Exercise brief → Everything from the line containing "Image resolution: width=1253" to the last line of the records must be returned verbatim; nothing else belongs in the output.

Start of Provided records

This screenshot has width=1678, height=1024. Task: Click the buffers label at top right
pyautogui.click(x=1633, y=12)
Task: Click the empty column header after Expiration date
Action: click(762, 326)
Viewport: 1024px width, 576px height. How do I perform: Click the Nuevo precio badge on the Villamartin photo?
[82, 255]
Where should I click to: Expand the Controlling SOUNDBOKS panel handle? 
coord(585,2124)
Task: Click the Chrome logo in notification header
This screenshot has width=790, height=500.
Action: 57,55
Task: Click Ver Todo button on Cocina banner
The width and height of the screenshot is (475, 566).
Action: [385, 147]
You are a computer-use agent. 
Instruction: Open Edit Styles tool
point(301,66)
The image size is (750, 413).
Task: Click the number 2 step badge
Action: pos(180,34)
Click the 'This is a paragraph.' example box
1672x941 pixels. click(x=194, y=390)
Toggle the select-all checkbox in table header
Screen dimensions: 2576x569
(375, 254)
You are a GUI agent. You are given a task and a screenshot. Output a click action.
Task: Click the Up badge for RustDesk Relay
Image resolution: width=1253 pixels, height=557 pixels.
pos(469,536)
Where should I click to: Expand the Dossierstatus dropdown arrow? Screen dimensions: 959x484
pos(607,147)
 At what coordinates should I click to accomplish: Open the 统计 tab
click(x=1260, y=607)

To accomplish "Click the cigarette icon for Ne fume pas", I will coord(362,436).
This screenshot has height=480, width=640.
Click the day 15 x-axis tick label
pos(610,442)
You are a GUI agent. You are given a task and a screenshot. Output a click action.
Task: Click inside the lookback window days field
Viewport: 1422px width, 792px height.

End of Provided records

Written response →
Image resolution: width=1253 pixels, height=557 pixels.
pos(469,536)
Where should I click to: Expand the Dossierstatus dropdown arrow? Screen dimensions: 959x484
pos(607,147)
 At what coordinates should I click to accomplish: Open the 统计 tab
click(x=1260, y=607)

To accomplish "Click the cigarette icon for Ne fume pas", I will coord(362,436).
This screenshot has height=480, width=640.
Click the day 15 x-axis tick label
pos(610,442)
You are a GUI agent. You are given a task and a screenshot. Output a click action.
Task: Click inside the lookback window days field
Viewport: 1422px width, 792px height.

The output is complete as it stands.